BD: How about a brief synopsis of The Greg McLean Story to date? I know you’re from Bendigo in Victoria, which isn’t that far north of the famous Hanging Rock of Peter Weir’s “Picnic at Hanging Rock”.
GM: That’s right. I’m from Bendigo, I’m 34 years old and I got my training at NIDA (National Institute of Dramatic Arts) in Sydney, in directing. But my background is in art – I completely storyboarded “Wolf Creek”. And some other famous alumni of NIDA are Mel Gibson, Cate Blanchett, Sam Worthington and Baz Luhrmann, who graduated just a couple of years before me. I actually had the opportunity to work with Baz and his wife Catherine Martin on the Australian Opera’s production of “A Midsummer Night’s Dream” as well as doing some pre-production on their film, “Romeo + Juliet”. And I was the director of OzOpera, the Australian Opera’s touring company. I also worked with the esteemed Australian director Neil Armfield on his production of “Hamlet” with Geoffrey Rush, Cate Blanchett and Richard Roxburgh.
BD: How did someone with such a classical background come up with something as nasty and brutal as “Wolf Creek”?

*EXERCISE INSTRUCTIONS:*
- a) Answer from the interview excerpt:
(i) Which town is Greg McLean from?
(ii) At which school, and in which city, did he train in directing?
(iii) What was OzOpera, the company he directed?
- b) Please list every NIDA alumnus the interview excerpt names besides Greg McLean himself.

*DATA BLOCK:*
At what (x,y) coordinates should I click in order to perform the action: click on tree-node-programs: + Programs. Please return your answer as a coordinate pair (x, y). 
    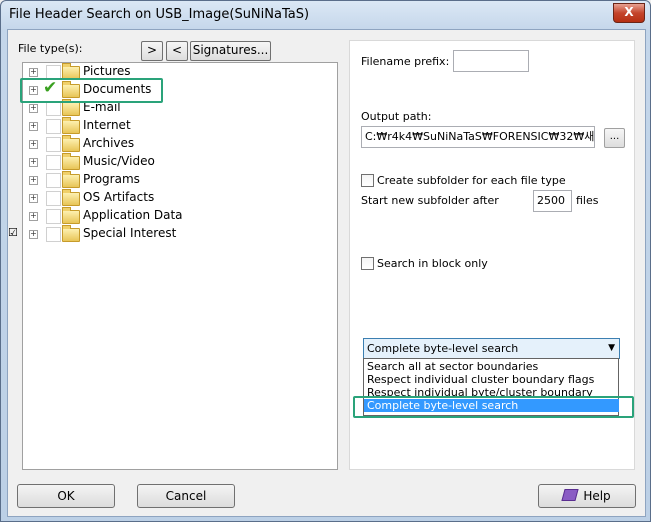
    Looking at the image, I should click on (173, 180).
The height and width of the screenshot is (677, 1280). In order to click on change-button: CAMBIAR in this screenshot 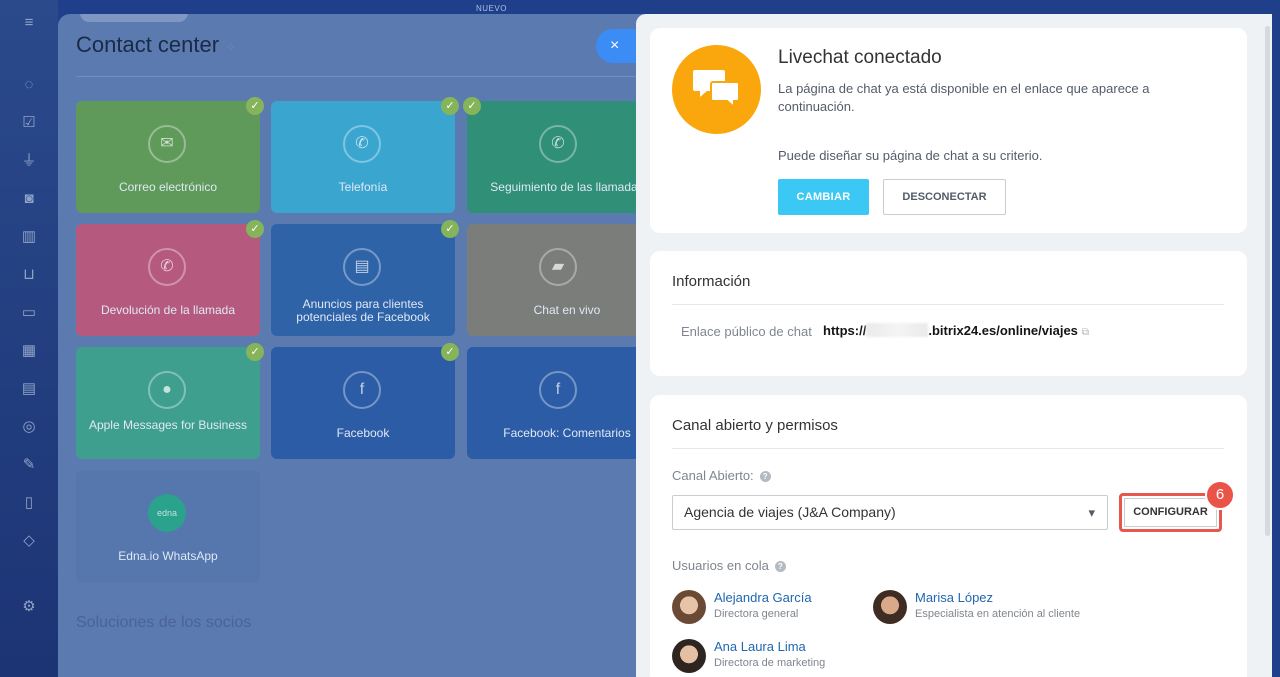, I will do `click(824, 197)`.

*RESULTS BY TASK:*
- a)
(i) Bendigo, in Victoria.
(ii) NIDA (National Institute of Dramatic Arts) in Sydney.
(iii) The Australian Opera's touring company.

- b) Mel Gibson, Cate Blanchett, Sam Worthington, Baz Luhrmann